Accrochés à cette voix les spectateurs se trouvent saisis par les images violentes de blancs tabassant des noirs, de noirs pendus, de policiers tirant sur les manifestants noirs. Elles sont pour beaucoup connues, mais la mise en exergue par le texte vient leur donner une nouvelle actualité car, comme l'écrit Marie-José Mondzain, elles sont alors habitées par la parole.
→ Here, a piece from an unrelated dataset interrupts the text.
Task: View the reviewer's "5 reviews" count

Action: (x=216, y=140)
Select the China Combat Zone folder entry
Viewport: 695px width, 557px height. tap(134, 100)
« Il y a des visibilités qui
personnifient un discours, c'est toujours le discours du maître. Dès lors, le
visible endoctrine et incorpore le spectateur à la visibilité d'un corps personnifiant,
qui n'est autre que le corps du discours qui le sous-tend. Le discours du
maître soumet le regard au visible et l'engloutit dans l'assentiment. Tout
autres sont les visibilités dont la forme ne personnifie rien et qui sont
habitées par la parole […]. Dans ce cas le visible met le spectateur dans une
place où l'image reste à construire. » Marie-José Mondzain, L'image
peut-elle tuer ?
Vu de France, ce documentaire produit l'effet d'une inquiétante étrangeté dans la mesure où notre histoire est différente mais que les paroles de Malcolm X, Martin Luther King et James Baldwin viennent résonner avec les morts de William Décoiré, Pierre Cayet, Adama Traoré, Mahamadou Maréga, Bertrand Nzohabonayo, Lamine Dieng, Bouna Traoré et bien d'autres ces dernières années. Une raison de plus d'attendre avec impatience la sortie cet automne du film d'Amandine Gay Ouvrir la voix.